# Be it ever so humble...



## Sammy63 (Feb 24, 2018)

After a long week it's good to be back home, trying a new stick (Rocky Patel Special Reserve Sun Grown Maduro) and unwinding!


----------



## Piper (Nov 30, 2008)

Sammy63 said:


> After a long week it's good to be back home, trying a new stick (Rocky Patel Special Reserve Sun Grown Maduro) and unwinding!


I would certainly want to be home on game day if I had that screen array. Looks very cozy too.


----------



## Sammy63 (Feb 24, 2018)

Piper said:


> Sammy63 said:
> 
> 
> > After a long week it's good to be back home, trying a new stick (Rocky Patel Special Reserve Sun Grown Maduro) and unwinding!
> ...


This is my new home away from home. The Cigar Lodge. I could only get a fraction of the screens in on 1 pic. Not to mention the golf simulator, bar, walk in, etc.

DATA SECTION:
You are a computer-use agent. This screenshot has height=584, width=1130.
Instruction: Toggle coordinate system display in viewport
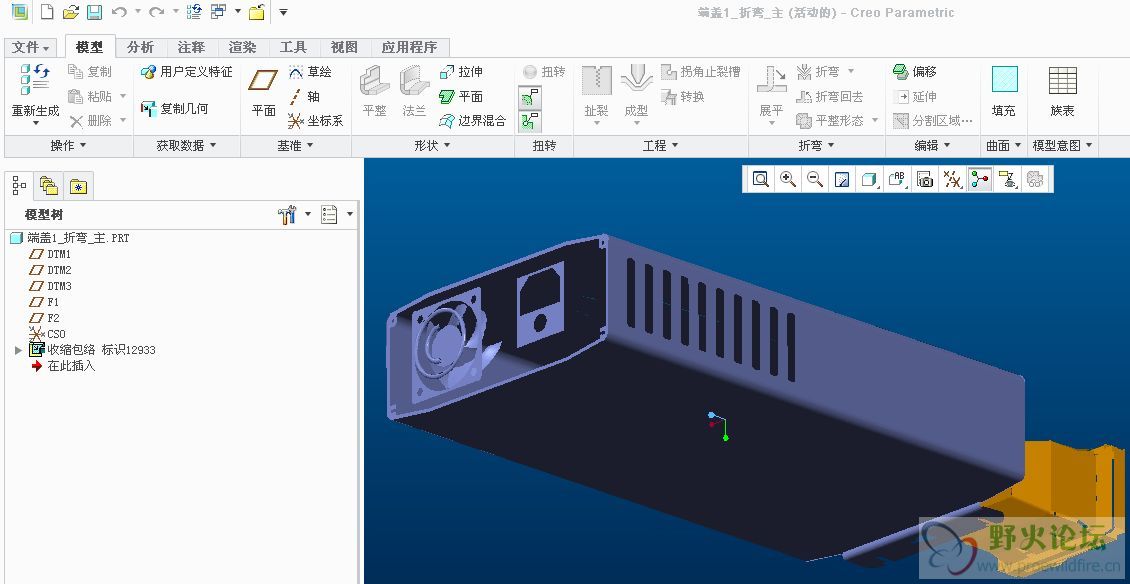976,179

DIRECTION: Carry on the forum thread about the Cigar Lodge from its last post. The material is separate from the forum thread about the Cigar Lodge.

RESPONSE TO THE TASK:
I love this place!


----------



## Sammy63 (Feb 24, 2018)

Ohio has finally become habitable again!


----------



## UBC03 (Nov 18, 2015)

Sammy63 said:


> Ohio has finally become habitable again!


Don't jinx it.. Is that a river I smell burning? Lol

sent from Joe's other recliner.. everything has come full circle..


----------



## Sammy63 (Feb 24, 2018)

UBC03 said:


> Sammy63 said:
> 
> 
> > Ohio has finally become habitable again!
> ...


Fortunately I'm far enough south not to be at risk from the river. Lol.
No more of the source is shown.